This “government bad, private good” meme is getting a little old, if you ask me. Not just because it’s become an overblown, orchestrated chant from some segments of the political spectrum, but also because it’s patently untrue.
Have we forgotten as a nation how private enterprise can wreak havoc on markets, clients, economies, consumers and taxpayers when greed and corruption run amok?
Remember Enron? California has yet to climb out of the deficit canyon first created when Enron began scamming the state’s ill-fated foray into energy deregulation about 10 years ago. Oh, don’t think for a moment I’m letting the California Legislature off the hook for not dealing with the deficit since — the state capital is a muddled, misguided, myopic morass of partisan paralysis and ineffectiveness.
But let’s not forget the root cause of the state’s initial plunge into deficits — the energy crisis created by Enron’s illegal actions protected by a friendly White House with ties to the Texas firm. Enron finally blew itself up with its increasingly fraudulent accounting scams, taking out along with it one of the big-five accounting and audit firms, Arthur Andersen, for its complicity in helping Enron mask its illegal activities.
And, for those who’ve forgotten, Enron was followed by a long list of firms — WorldCom., Tyco, Adelphia, Nortel, just to name a few — that made business news pages read like a scandal sheet of ongoing corporate fraud and criminal activity. These “good” private companies fleeced stockholders, employees, customers, and retirees, wiping out investors and 401Ks by the thousands as corporate executives conspired to line their pockets behind the scenes even as their firms received tax credits, incentives and taxpayer dollars.
We’ve seen it time and time again — when the political pendulum swings to deregulation and diminished oversight, with the goal of getting government out of the way, fraud and corruption rush to fill the void.
Though it’s becoming increasingly politically incorrect to point out facts, the economic meltdown of 2008 was conceived and created by Wall Street traders, bankers, lenders, and mortgage originators engaging in fraud and creating Ponzi-like mortgage securities and synthetic financial derivatives that were guaranteed to blow up when the Wall Street-created housing bubble burst.
And it was aided and abetted by the ideological belief that the private market would discipline itself and government oversight was simply unnecessary — until it collapsed like a house of cards.
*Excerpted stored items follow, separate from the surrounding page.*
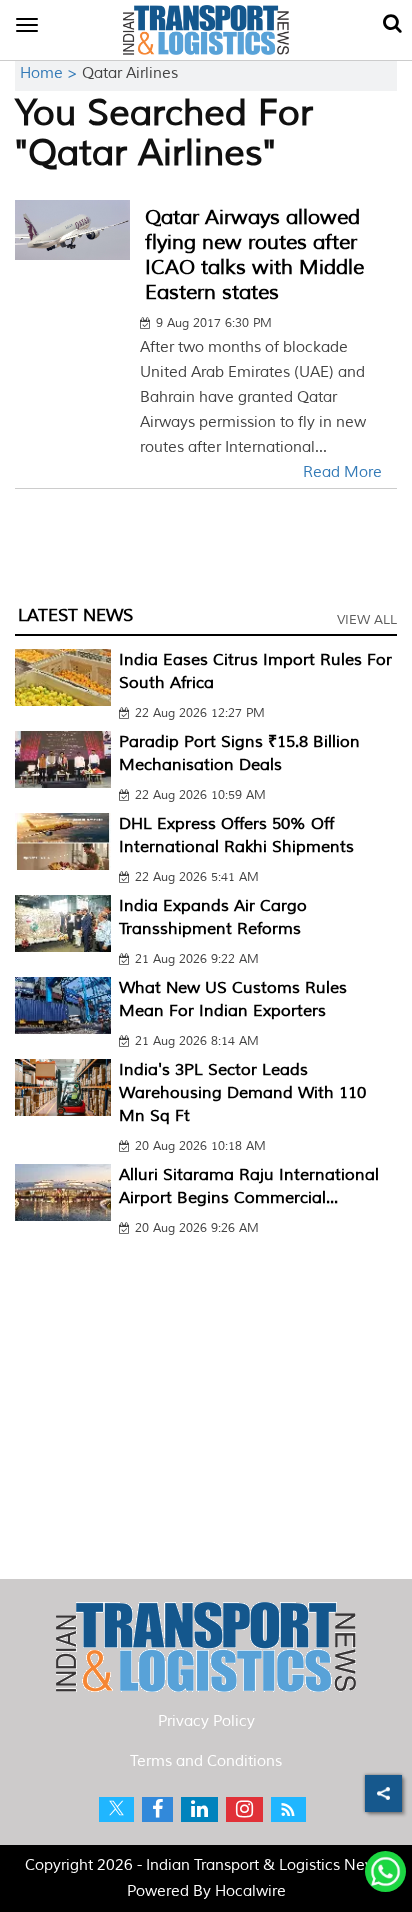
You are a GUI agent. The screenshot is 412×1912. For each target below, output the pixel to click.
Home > (51, 73)
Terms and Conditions (206, 1761)
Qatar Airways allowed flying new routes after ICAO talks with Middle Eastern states (254, 255)
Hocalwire (250, 1891)
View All (367, 620)
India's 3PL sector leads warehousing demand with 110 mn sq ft (242, 1093)
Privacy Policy (206, 1721)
Then, of course, government needed to step in and save the market from its own avarice and corruption.
Those who claim the economic meltdown and recession was caused by government forcing lenders to sell mortgages to people who couldn’t afford them is grossly misinformed. It’s as if they’ve learned the letter “A” and now believe they’ve learned the alphabet. A little bit of knowledge can be a dangerous thing, especially when it’s informed more by ideology than research and facts. Facts are pesky things, they don’t go away just because some don’t want to learn them.
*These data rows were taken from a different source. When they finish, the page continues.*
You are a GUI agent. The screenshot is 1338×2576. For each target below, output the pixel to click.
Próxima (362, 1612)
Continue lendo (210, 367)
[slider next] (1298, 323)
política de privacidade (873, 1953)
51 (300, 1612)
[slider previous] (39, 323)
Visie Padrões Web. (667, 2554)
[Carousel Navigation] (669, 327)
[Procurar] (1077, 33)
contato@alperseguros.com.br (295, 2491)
Government can be inefficient and wasteful just as private firms can be permeated with graft and scandalous behavior. There’s corruption in both government and private markets. It seems to be a permanent facet of human behavior, unfortunately.
When governments, fueled by ideology, seek to outsource government functions, they can trade one set of perceived problems for an equally problematic different set. Who will monitor conflicts of interest and ensure outsourced employees have no ties, financial or familial, to vendors, contractors, developers and other special interests? Whose best interests lie at the heart of decisions — the public’s or that of the private firm that provides the workers? How much more of the public’s business gets conducted hidden from public view?
Excellence and efficiency occurs with good management. Neither government nor private business has a guaranteed lock on either. Give the “government bad, private good” mantra a rest.